The closing sentences of the latter address
were as follows:---
"We must preserve the results of the past. But this is not our whole
duty. The work of our fathers is not completed. Our honor and safety is
in still further achievements of public justice and orderly freedom, and
to the advancement of the common welfare. Our mission is a continuous
and steady development of conscientiousness, a moral and religious
growth, keeping pace with advancing intelligence, science and liberty.
We attain to it by those common virtues which our fathers exercised:
honesty, frugality, integrity and unfaltering devotion to duty. We need
but follow the old plain paths, and, undazzled by the superficial
glitter and pretentious show of ambitious self-seekers, march steadily
forward to the attainments of a trained and vigorous virtue, to purity,
strength and solidity. Thus will we keep unsoiled our inheritance, and
transmit it, beautified and glorified, to those who come after us.

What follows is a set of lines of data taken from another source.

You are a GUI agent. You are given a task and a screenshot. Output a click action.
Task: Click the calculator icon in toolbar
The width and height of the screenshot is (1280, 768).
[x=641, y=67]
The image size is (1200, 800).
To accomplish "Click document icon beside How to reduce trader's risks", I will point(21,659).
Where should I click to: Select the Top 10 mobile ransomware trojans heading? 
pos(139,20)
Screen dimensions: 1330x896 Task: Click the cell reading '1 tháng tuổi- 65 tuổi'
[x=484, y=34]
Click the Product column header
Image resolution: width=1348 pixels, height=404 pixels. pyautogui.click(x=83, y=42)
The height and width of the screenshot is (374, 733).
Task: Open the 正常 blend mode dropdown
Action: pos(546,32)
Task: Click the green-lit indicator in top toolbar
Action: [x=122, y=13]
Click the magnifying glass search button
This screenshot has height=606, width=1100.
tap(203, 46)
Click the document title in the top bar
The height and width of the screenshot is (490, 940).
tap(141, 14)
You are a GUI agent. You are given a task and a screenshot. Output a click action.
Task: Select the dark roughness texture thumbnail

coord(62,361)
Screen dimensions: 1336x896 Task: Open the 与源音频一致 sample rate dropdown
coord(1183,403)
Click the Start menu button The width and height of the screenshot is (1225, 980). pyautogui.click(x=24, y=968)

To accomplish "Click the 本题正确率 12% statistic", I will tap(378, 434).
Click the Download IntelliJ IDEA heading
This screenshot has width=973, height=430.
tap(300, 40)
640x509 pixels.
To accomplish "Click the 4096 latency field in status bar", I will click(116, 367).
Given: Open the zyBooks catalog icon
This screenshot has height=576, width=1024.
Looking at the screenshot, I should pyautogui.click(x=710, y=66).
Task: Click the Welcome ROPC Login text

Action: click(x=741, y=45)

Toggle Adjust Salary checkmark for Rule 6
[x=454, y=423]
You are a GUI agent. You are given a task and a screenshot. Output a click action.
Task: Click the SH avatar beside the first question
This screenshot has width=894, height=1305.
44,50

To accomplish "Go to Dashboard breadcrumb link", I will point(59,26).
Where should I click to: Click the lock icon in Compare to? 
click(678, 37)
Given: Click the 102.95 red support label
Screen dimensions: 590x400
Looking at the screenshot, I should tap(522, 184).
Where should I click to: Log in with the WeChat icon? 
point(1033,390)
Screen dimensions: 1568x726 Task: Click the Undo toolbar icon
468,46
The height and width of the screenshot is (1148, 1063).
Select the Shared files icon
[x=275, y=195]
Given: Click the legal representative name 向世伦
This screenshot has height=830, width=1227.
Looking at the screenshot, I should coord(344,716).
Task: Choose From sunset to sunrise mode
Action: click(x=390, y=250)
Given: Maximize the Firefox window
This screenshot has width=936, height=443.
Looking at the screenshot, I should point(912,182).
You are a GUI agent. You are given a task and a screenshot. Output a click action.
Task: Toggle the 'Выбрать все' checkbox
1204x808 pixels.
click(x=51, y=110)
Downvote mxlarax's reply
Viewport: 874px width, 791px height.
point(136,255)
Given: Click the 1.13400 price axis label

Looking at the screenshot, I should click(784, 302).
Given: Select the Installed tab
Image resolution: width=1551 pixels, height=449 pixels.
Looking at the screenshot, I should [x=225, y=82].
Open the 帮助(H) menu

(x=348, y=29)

"We have seen the forest fall before the strong arm of the pioneer; we
have seen the shores lined with masts, and the waters white with sails;
we have seen the triumphs of restless, cunning labor; but not in
physical power nor in populous cities, not in factories nor palaces, nor
richly laden fleets, are the elements of natural greatness, nor its
safety, but in the courage, integrity, self-denial and temperance of the
people, and the spirit of mental enterprise and moral freedom which
inspires them.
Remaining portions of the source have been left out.